### DATASET EXTRACT
****************

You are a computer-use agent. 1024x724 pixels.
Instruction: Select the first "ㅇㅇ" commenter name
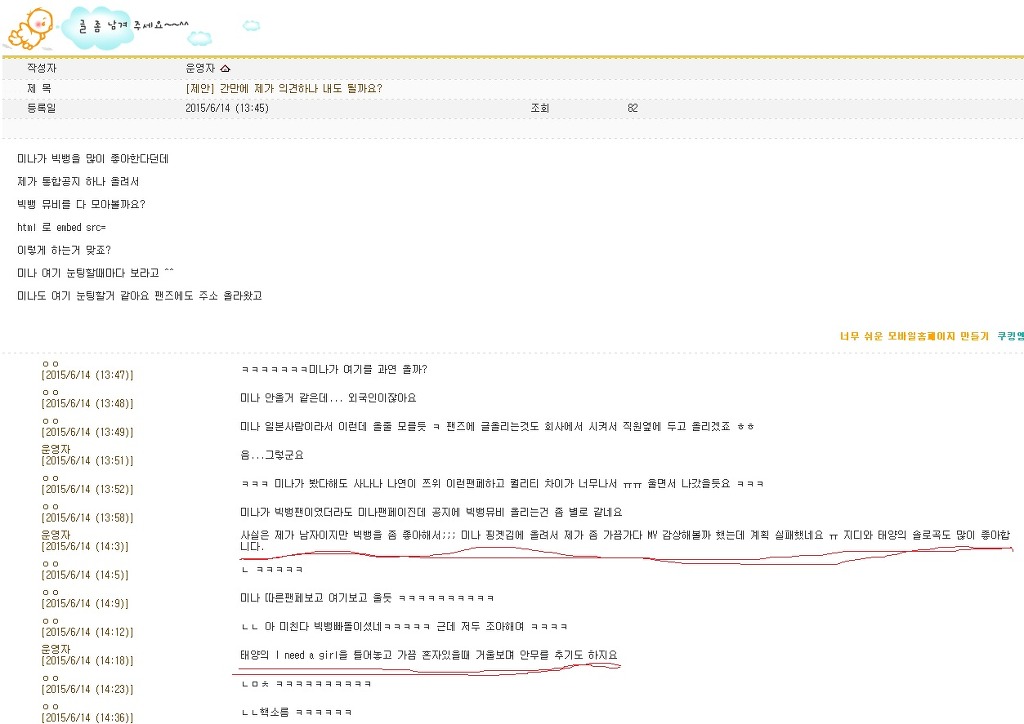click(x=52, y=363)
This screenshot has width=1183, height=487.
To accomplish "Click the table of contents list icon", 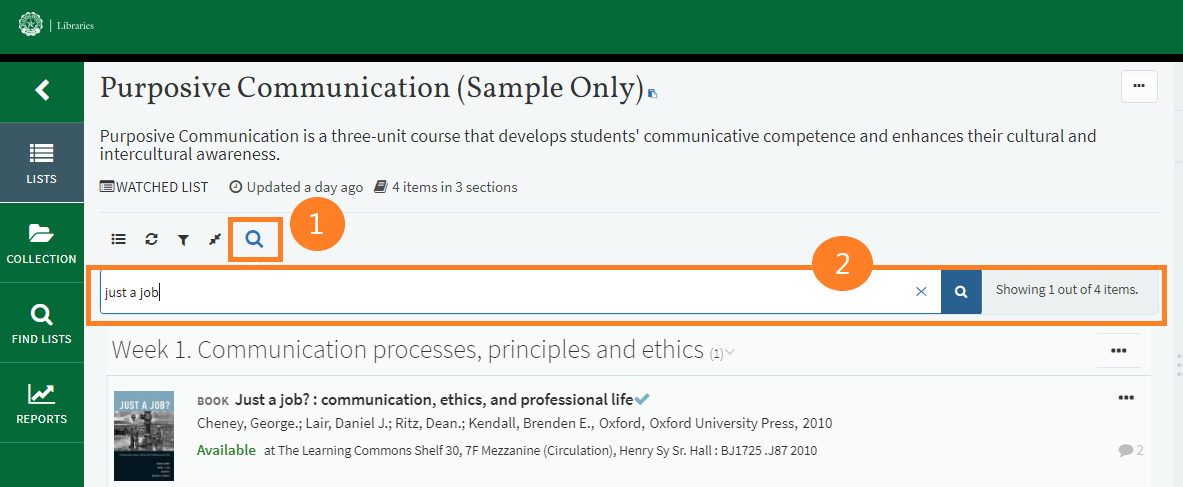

****************

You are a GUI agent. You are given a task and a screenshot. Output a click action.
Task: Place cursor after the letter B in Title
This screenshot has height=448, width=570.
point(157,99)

****************

### YOUR INSTRUCTIONS
Only one part of the listing is wanted: the lines from the one containing "You are a computer-use" through the one containing "the table of", both included. Please transcribe it exactly, leaving out the pictures.

### ANSWER TO THIS TASK
You are a computer-use agent. 1024x724 pixels.
Instruction: Select the first "ㅇㅇ" commenter name
click(x=52, y=363)
This screenshot has width=1183, height=487.
To accomplish "Click the table of contents list icon", 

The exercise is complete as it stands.